A Small Business Credit Which Might Just Work

Importance of an Effective Solution: Solving the small business problems is important since it can lead to lower unemployment. Historically, small business has created around 70% of job growth. Most economist and politicians did not understand the true small business problems with our economy. They focused on trying to save large institutions and reforming health care instead of unemployment. As a result, large businesses are stable, but not hiring; and the average local business is trying to survive and not hiring.

Congress’ solution to assist small business was a series of tax credits, which would incent a local business to hire. The result has been businesses which would have hired, still hiring and receiving a credit for something they would have done. The average business, which has not seen revenues or demand growth in years, has not thought about hiring. The strong become stronger and the weak became weaker.

If we are able to cure our local business dilemma we just might be able to get this job creation machine running again; which just might cure one of the most important economic growth factors, unemployment.

The Disconnect: The recovery, which has shown up in economic and national statistics, is for large corporations. Generally speaking, large businesses have stabilized or increased revenues as well as have had great profit margin expansion. Small business, especially if dependent on other small businesses or consumer discretionary spending, has witnessed the exact opposite during the “recovery”. These small businesses have seen revenues continue to decline and profit margins collapse. The result to the bottom line is crushing financially and mentally. Some attitudes can be displayed with the saying “minus eight is the new plus ten”; meaning if your revenues are only down eight percent don’t complain because revenues will continue to decline year over year just as they use to automatically climbed about ten percent a year.

The Cliff Notes of Recent Small Business History: Small businesses had ineffective business models in the “good” years. The business models relied too heavily on debt and lines of credit tied to the owner’s home value. The weaknesses were masked by positive cash flow, insensitivity to perceived risk and the belief revenues and home values only increase over time. This type of model only works if everything goes right (and we are human after all). A challenge to their business model resulted in being labeled as a pessimist.

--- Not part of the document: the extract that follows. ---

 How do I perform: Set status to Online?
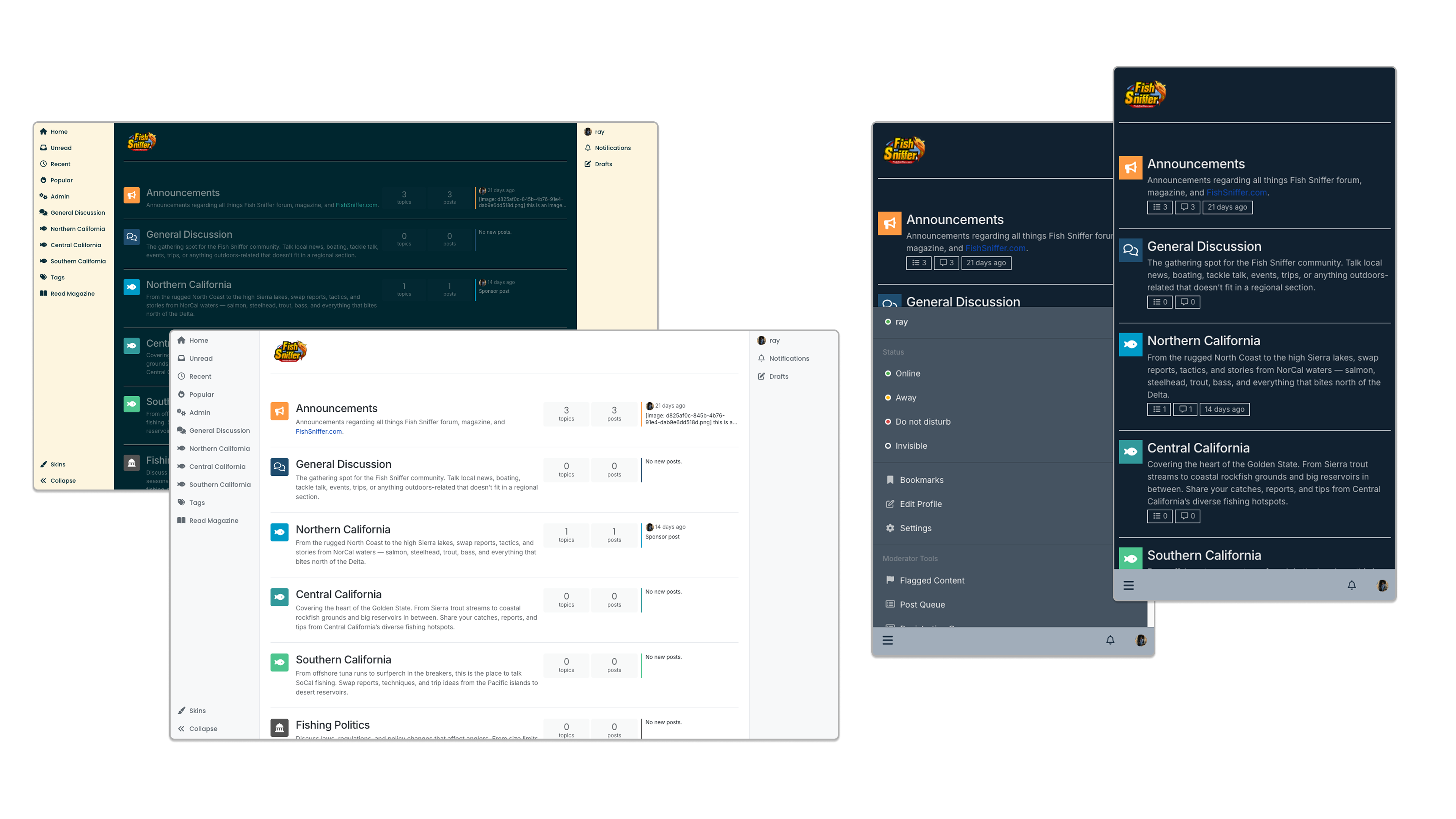tap(907, 373)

These businesses were late in releasing staff and in cost cutting because they relied on cash flow metrics instead of liquidity and working capital metrics. The owners were not sensitive to their decaying financial position because cash flow was still positive. However, accounts receivables were declining and turning into collection issues; inventory was decreasing; accounts payable and debts were increasing; and equity was beginning to decrease. The result was a contraction in liquidity and working capital (current assets compared to current liabilities). When cash flow stopped, it was too late for many of these businesses.

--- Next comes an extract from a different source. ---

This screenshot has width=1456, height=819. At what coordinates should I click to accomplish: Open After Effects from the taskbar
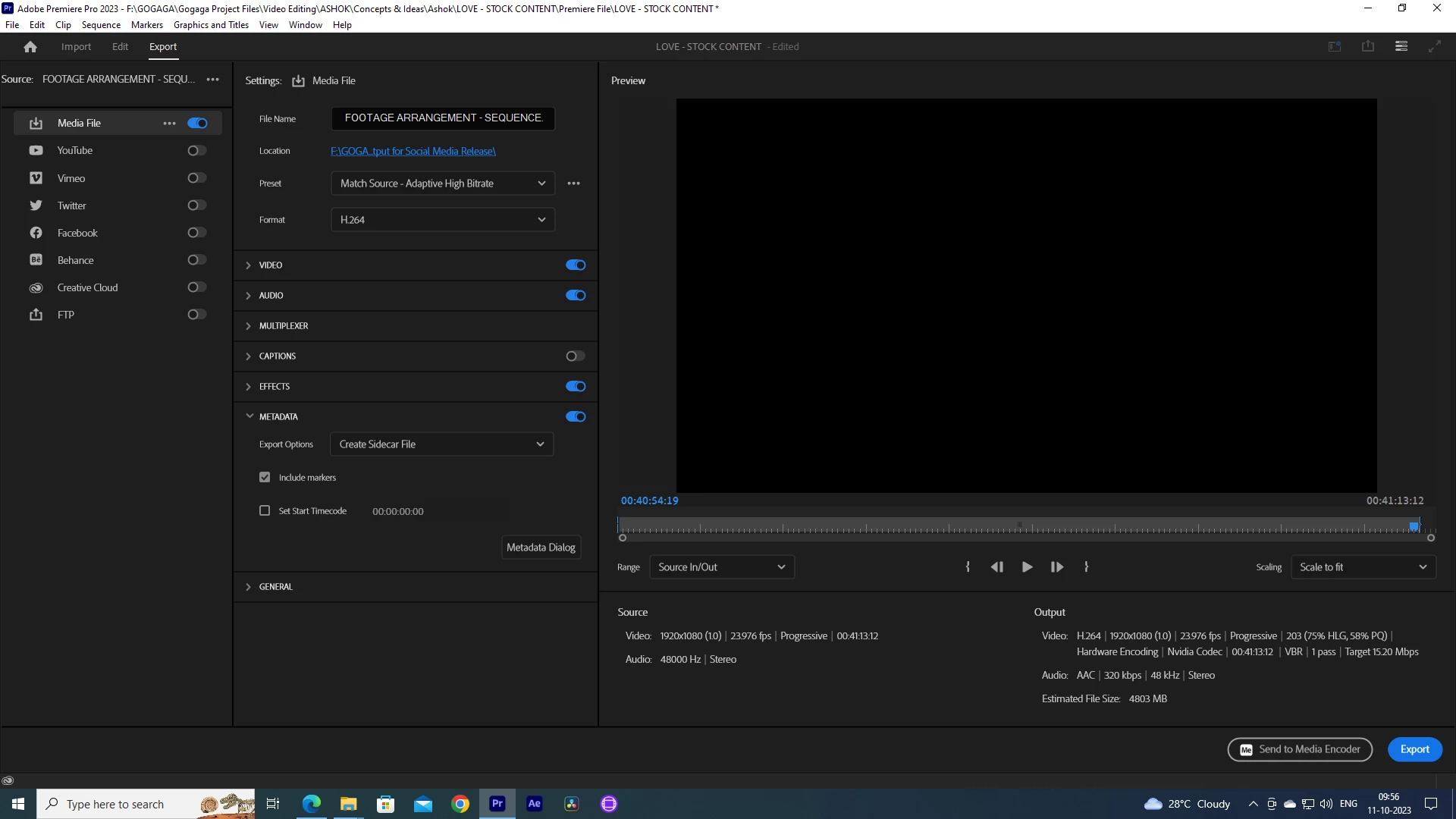[534, 804]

Additionally, many local businesses incorrectly applied cost cutting measures. When large businesses implemented cost cutting measures, they were able to minimize value destruction. When local businesses implemented cost cutting measures, they destroyed more value than they saved. These owners believed if they spent no money or less money they were saving. For example, the decisions became similar to buying one item for $5, instead of four items for $10. The rational was $5 is less than $10. They neglected the average price of the item. Additionally, the cost cutting measures of not incurring expenditures included professional advice. This action is comparable to a sick person who refuses to pay for medicine and wonders why they are still sick.

The local business owners usually have an emotional attachment to their employees. They know their spouse and children’s names and understand the employee’s family relies on their employment to feed their family. This emotional bond made it difficult for many small business owners to release employees timely. Larger corporations did not have this type of bond with their employees since the decision to release employees usually comes from a higher management level.

Possible Solution: If Congress wants to helps small business with a tax credit it should be one which strengthens their financial position and gives them a plan for the future. This may not lead to immediate hiring, but it would lay a solid foundation for small business to build upon. Having a solid foundation once again and focused on solutions for their future could increase future hiring as well as calm anxieties.

Therefore, I propose a tax credit for small business owners who hire a professional to write a business plan and assist in the implementation of the plan. The additional costs to the business owner would both be tax deductible and would receive a tax credit of the lessor of 25% of the expense or $2,500. To curb abuse, the plan would have to be attached to the return and the advisor would have to sign a form stating the services were rendered.

Conclusion: Our government and economist apparently don’t understand the small business environment. Past solutions which have been offered work better for large corporations and reward and strengthen businesses which don’t need assistance. A solution is needed which will strengthen small businesses since they have historically generated 70% of jobs.